# [Prompt]
Tally how many lines of the records below contain the word "Text" and reply with that number alone.

# [Working data]
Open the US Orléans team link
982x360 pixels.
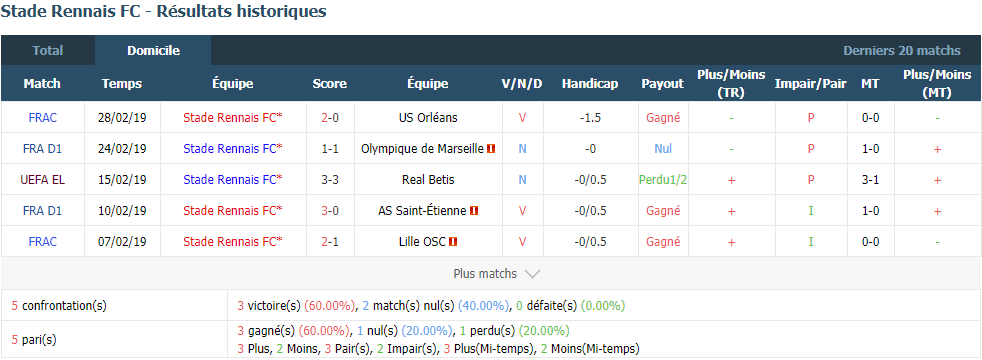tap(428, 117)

...

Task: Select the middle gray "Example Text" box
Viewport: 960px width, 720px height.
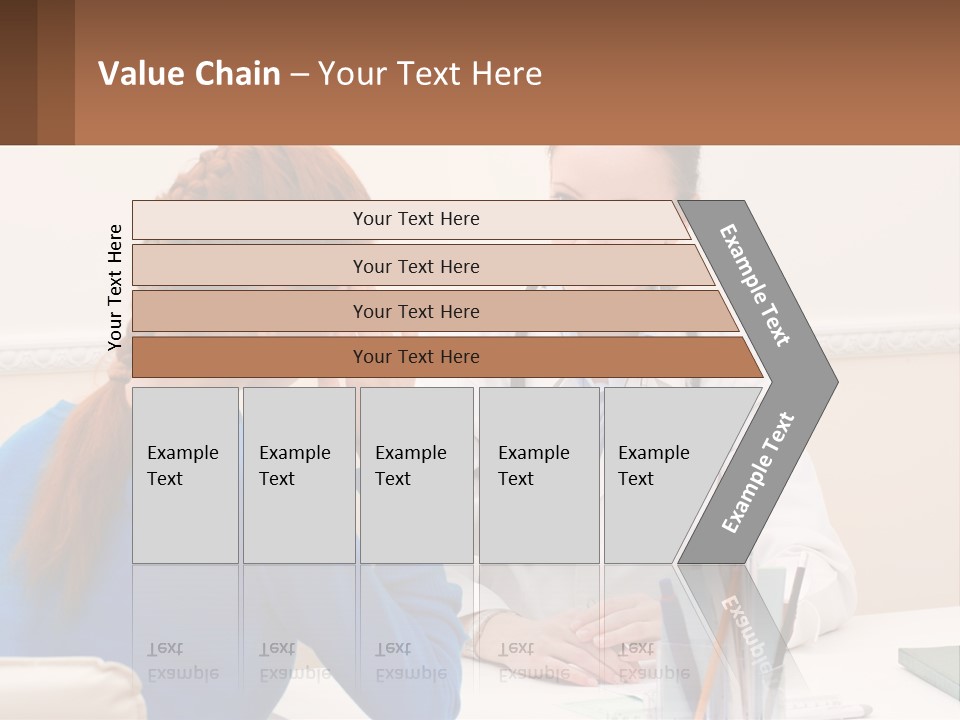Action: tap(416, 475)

# [Full solution]
1